> **Text section**:
Seminar: Rethinking AI Systems Through Efficient Model Communication
Yuhan Liu
PhD Student
University of Chicago
Monday, February 23, 2026
9:30 - 10:30 a.m.
1100 Torgersen Hall
Abstract
For decades, AI models interacted with humans directly through human-centric inputs and outputs. Today, they are used much more ubiquitously and often interact through complex software systems, interacting with other models or software rather than directly with humans. This paradigm shift raises a natural question: can models interact with other models and software using model-native languages?
In this talk, I will present my work on facilitating model-native interactions among models and between models and software. To enable more efficient and practical model interactions using model-native states (i.e., KV cache) in LLM systems, my work CacheGen is the first system to share KV cache across different user queries by compressing it into compact bitstreams, and my work DroidSpeak is the first system to share KV cache across different models. My research made real-world impacts via the open-source project, LMCache, widely used in production by top-tier AI companies. Together, these works make LLM inference 5–10× faster than state-of-the-art inference engines. To enable more accurate model-to-software communication, my work ChameleonAPI encodes software code structure into model-native loss functions, allowing models to be retrained for up to 43% higher application-level accuracy in vision applications.

> **Given entries**:
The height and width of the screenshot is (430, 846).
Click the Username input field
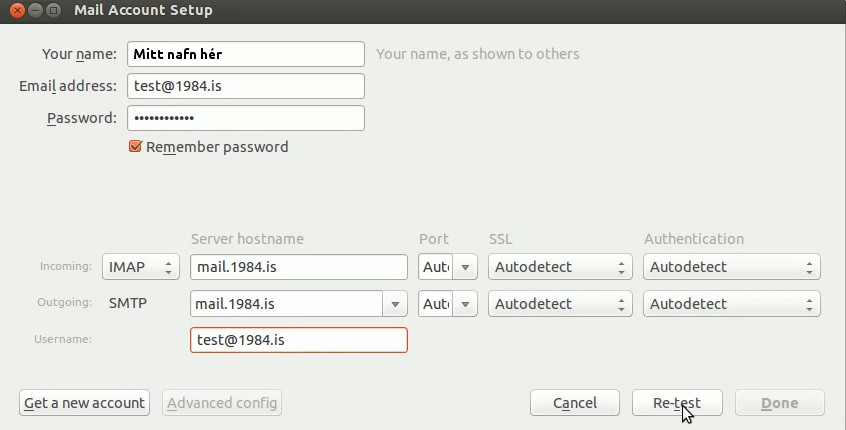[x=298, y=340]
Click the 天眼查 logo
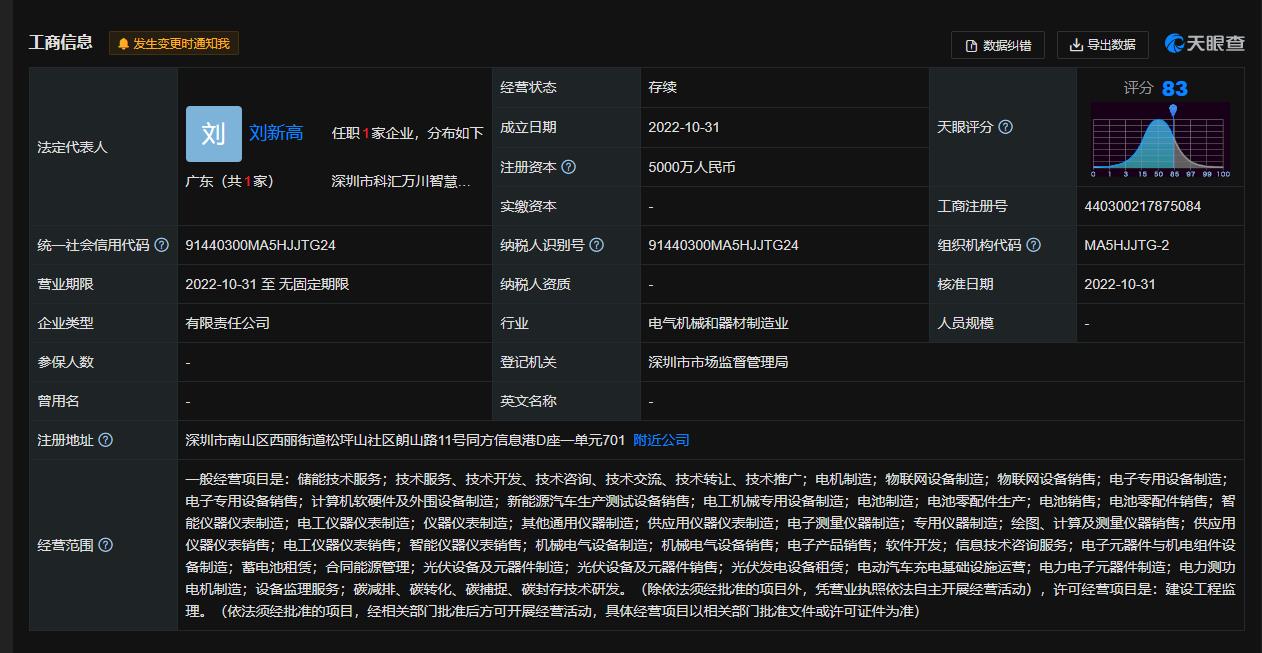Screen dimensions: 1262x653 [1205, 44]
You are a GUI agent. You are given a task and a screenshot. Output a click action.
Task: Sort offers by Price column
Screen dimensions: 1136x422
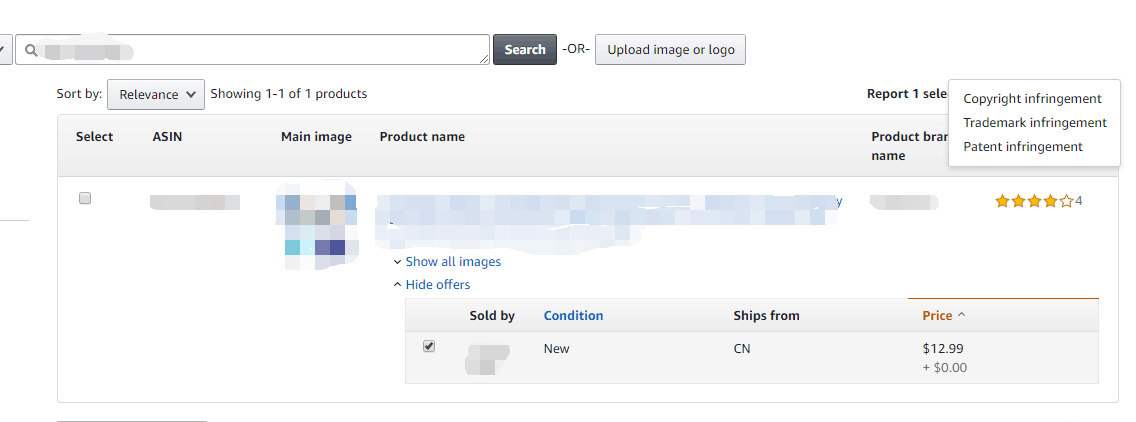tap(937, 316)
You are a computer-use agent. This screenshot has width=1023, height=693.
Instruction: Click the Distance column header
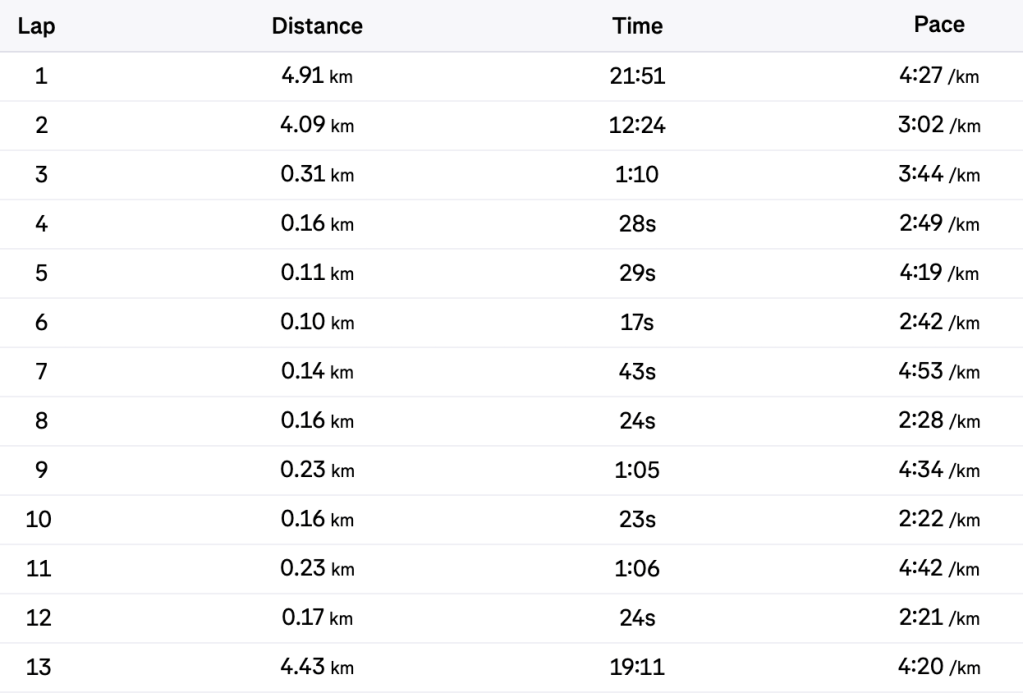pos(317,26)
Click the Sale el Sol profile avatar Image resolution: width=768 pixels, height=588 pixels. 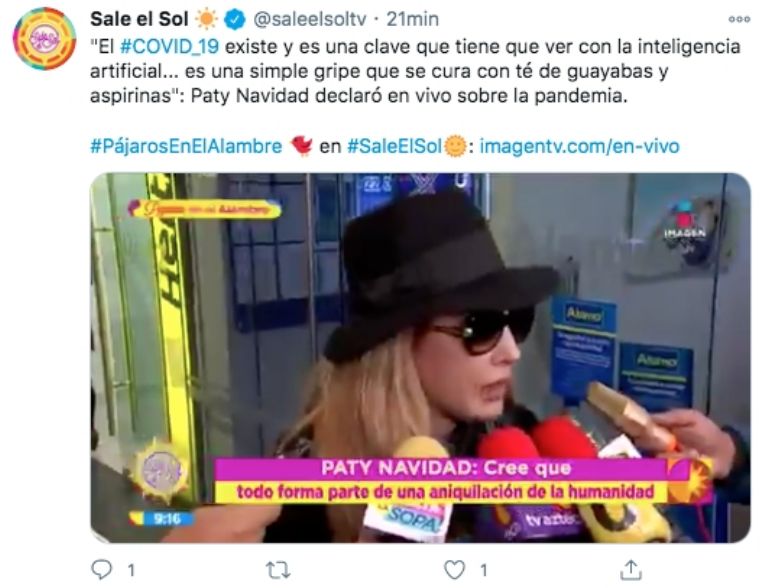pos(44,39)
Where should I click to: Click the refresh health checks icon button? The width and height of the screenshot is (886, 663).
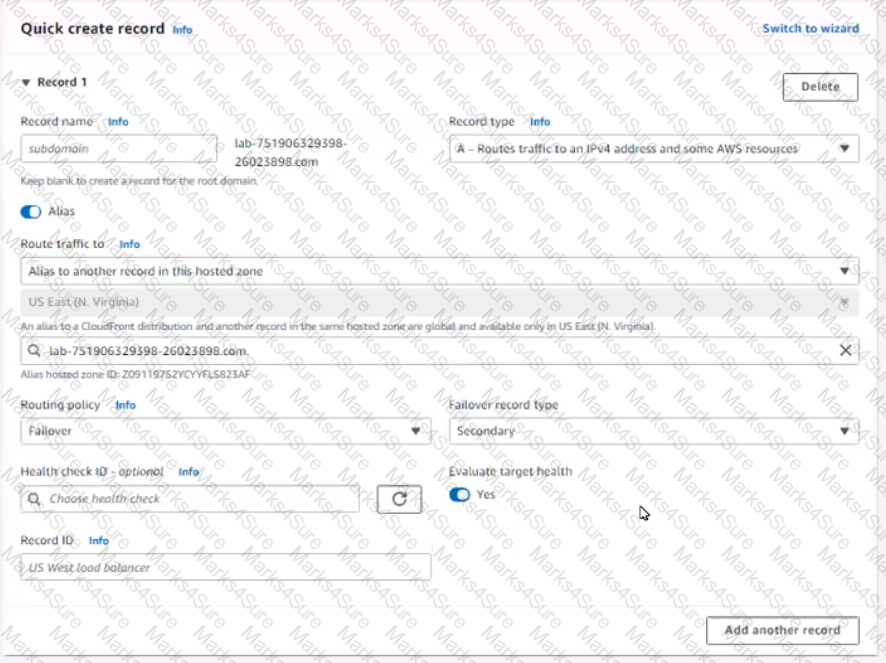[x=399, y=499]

> **Questions on the material**:
1 - Rewrite everything from "Seminar: Rethinking AI" down to "using model-native languages?" in the seminar announcement, changing "humans" to "people".
2 - Go on with the seminar announcement from where it stops.
You can leave the listing aside.

> **Results for the exercise**:
1 -
Seminar: Rethinking AI Systems Through Efficient Model Communication
Yuhan Liu
PhD Student
University of Chicago
Monday, February 23, 2026
9:30 - 10:30 a.m.
1100 Torgersen Hall
Abstract
For decades, AI models interacted with people directly through human-centric inputs and outputs. Today, they are used much more ubiquitously and often interact through complex software systems, interacting with other models or software rather than directly with people. This paradigm shift raises a natural question: can models interact with other models and software using model-native languages?

2 -
Biography
Yuhan Liu is a final-year PhD student at the University of Chicago, co-advised by Junchen Jiang and Shan Lu. Her research interest is in building efficient large-scale system and networking support for ML model inference. Her works appeared in top computer system/networking conferences, such as OSDI, SIGCOMM, NSDI. She received MIT EECS rising star, EuroSys best paper award, and UChicago’s Neubauer PhD fellowship for her research. She also leads two open-source projects that build large-scale KV caching layer for efficient LLM inference, and are used in over 30 companies in production, including Google Cloud, Amazon AWS, NVIDIA, IBM etc.